Anxiety in the Midst of Uncertainty: A Borrowed Blog Post

I read a blog post written by Dr. Ken Corr, one of the pastors at Brentwood Baptist Church, about the current Coronavirus pandemic that dealt with the anxiety and panic that many of us are probably facing right now.

There is so much anxiety concerning the present state of affairs. Yet in the midst of it all, Jesus is still the Prince of Peace. He still offers peace to those who ask.

I need peace for anxiety. So do many of us. Most of our worry existed before any pandemics and most of us will still have anxious concerns once the crisis is over.

What Dr. Corr wrote is helpful not just for COVID-19 but for any anxiety that keeps us up at night imagining those possible worst case scenarios.

“The current Coronavirus pandemic reminds us how quickly life can change.  Two weeks ago, we were giving little thought to the Coronavirus and now that is about all that we think about.  The news is constantly changing: sporting events are being cancelled; travel is being curtailed; groups are no longer meeting; colleges are extending breaks and offering to complete courses online; businesses are limiting hours; churches are suspending services.   How long will this last?   What will be the economic damage be?  Am I and my family at risk?  Will I lose my job?   The possibilities are frightening and the result is anxiety in the midst of uncertainty.   If we allow our minds to prospect the future possibilities, we begin to catastrophize and imagine the worst case scenarios.  My guess is that some of you have already found yourself doing that.

There is an antidote to the anxiety in the midst of the uncertain future:  stay in the present.  In his lesson on prayer, Jesus taught us to pray like this, ‘Give us this day our daily bread.’  It is a reminder to stay focused on today and not let our minds wander into the anxiety of the future.  For example, if I see that the market is down, I begin to wonder if I will have enough money in my account to retire.  When I see that churches are closing, I begin to fear that the giving will not be enough to make payroll and I will not have a job.  When I see that the death rate is primarily in the over 65 age group, I realize that I am in that group and begin to wonder if I can survive the virus.  You get the idea.  But then I come back to Jesus’ prayer:  ‘Do you have what you need for today?’  ‘Yes, but . . .’ and again my mind wanders into the future and the anxiety returns.  I then have to come back to the prayer:  “Do you have what you need for  today?”  ‘Yes, but . . .’  No, No!  ‘Do you have what you need for today?’  ‘Yes.’  It is not easy to do. It requires mental and spiritual discipline.  But when I let myself be reminded of what God has provided today, my anxiety becomes gratitude.
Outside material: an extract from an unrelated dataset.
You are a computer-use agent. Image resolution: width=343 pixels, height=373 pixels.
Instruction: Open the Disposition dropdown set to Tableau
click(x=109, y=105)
Jesus also said, ‘Therefore do not worry about tomorrow, for tomorrow will worry about itself. Each day has enough trouble of its own.’   There is an old expression that my Daddy used to say that has the same meaning, ‘Don’t run from what’s not chasing you.’  The future is not chasing me, so I need to live in this moment and when I do, I feel a lot calmer.

So, when you lie down to sleep tonight, refocus your worries about tomorrow into gratitude for what you have today, and you will sleep much better.”